Through my growing-up years and even now, I spend more time at the dentist than the average person. My teeth are soft and extremely prone to cavities. I’ve become accustomed to the whine of the drill and the sound of my dentist’s laugh, but I’m really not fond of paying someone so that they can jab me with pointy things. At least now that I’m a mommy I have the benefit of reclining in relative quiet without little hands clawing at me and tiny toddlers scaling my legs. I suppose that’s something of a silver lining. Don’t get me wrong, I love my little ninjas, but once in a while it’s nice to revert back to one’s childhood by experiencing the feeling of a Novocain-induced fat lip.
Actually, I manage to find a few silvery linings about going to see the dentist. My dentist is swell: I’ve been seeing him for about eighteen years now and he has always treated my family and me very well. If the comfy reclining and kind treatment weren’t enough, I generally get a good chuckle at some point while sitting in that chair.

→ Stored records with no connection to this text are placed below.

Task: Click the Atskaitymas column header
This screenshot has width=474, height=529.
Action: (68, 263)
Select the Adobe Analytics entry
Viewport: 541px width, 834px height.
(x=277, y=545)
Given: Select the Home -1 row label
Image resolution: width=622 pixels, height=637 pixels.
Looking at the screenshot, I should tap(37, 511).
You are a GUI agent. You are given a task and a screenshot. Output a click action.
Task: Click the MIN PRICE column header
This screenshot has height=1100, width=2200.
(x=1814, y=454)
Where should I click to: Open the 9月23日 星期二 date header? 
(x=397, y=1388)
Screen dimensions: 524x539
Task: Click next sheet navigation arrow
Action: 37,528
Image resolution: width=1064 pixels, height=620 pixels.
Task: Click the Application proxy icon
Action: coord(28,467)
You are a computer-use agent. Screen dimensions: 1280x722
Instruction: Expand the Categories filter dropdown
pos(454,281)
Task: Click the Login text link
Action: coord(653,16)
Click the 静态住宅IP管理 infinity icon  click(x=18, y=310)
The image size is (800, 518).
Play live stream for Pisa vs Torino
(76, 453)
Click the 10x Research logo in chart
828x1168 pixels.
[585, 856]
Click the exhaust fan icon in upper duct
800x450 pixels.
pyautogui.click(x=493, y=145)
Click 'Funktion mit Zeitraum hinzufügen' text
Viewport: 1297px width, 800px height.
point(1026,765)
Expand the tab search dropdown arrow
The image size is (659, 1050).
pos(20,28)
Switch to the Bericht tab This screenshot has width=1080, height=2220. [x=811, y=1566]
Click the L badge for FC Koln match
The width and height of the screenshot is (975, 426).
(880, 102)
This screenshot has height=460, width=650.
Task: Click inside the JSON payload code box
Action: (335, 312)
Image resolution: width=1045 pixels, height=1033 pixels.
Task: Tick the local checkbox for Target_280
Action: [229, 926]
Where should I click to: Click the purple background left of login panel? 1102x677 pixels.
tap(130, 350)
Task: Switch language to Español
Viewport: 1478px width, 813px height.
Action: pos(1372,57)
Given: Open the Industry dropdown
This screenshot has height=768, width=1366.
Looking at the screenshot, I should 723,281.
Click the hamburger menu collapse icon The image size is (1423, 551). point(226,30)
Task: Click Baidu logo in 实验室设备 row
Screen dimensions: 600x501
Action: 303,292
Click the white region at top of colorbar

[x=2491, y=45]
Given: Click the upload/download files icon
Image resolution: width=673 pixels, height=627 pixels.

It’s quite a strange thing, lying there and staring up into that light. You know, the one they shine
right in your eye? Yep, that’s the one. There I am with that bright light shining in my eyes causing me to be half blinded by light spots, watching as two people hover over me with surgical masks on and all twenty-five of their hands full of pointy and suck-y instruments and tools of torture. Really, it’s kind of spooky. And they’re leaning in closer and closer with their grotesque amount of hands, and I’m opening my mouth wider and wider, and it just doesn’t seem like I’m ever going to be able to open it wide enough for them to get all of their stuff in there. I can just imagine what it must look like from their angle as they pull and pry and yank on my lower lip. Sometimes it feels as though they’ve grabbed it and hooked it under my chin to keep it out of the way. It makes me laugh.
Then there are the games that we play. Someone will ask me a question and if I can answer him or her in a manner that they are able to understand without Mr. Sucky getting stuck on my tongue I win. If Mr. Sucky slurps up any part of my soft tissue and drowns me out with his hissing and gasping choking sounds I lose. I also lose if at any point during the visit I am unable to keep the water from the little yellow plastic cup from dribbling down my chin. It’s tons of fun. It makes me laugh.
It never fails, though, that at some point the cold air coming out the back of the drill will hit a sensitive tooth, or the dentist will have to employ the use of Mr. Drill’s brother, the nasty Mr. Bumpy. And when either of those things happens, I just close my eyes and smile about the fact that the dentist and his little helper don’t know that I’m singing hymns or happy songs in my head to distract myself. And that makes me laugh too!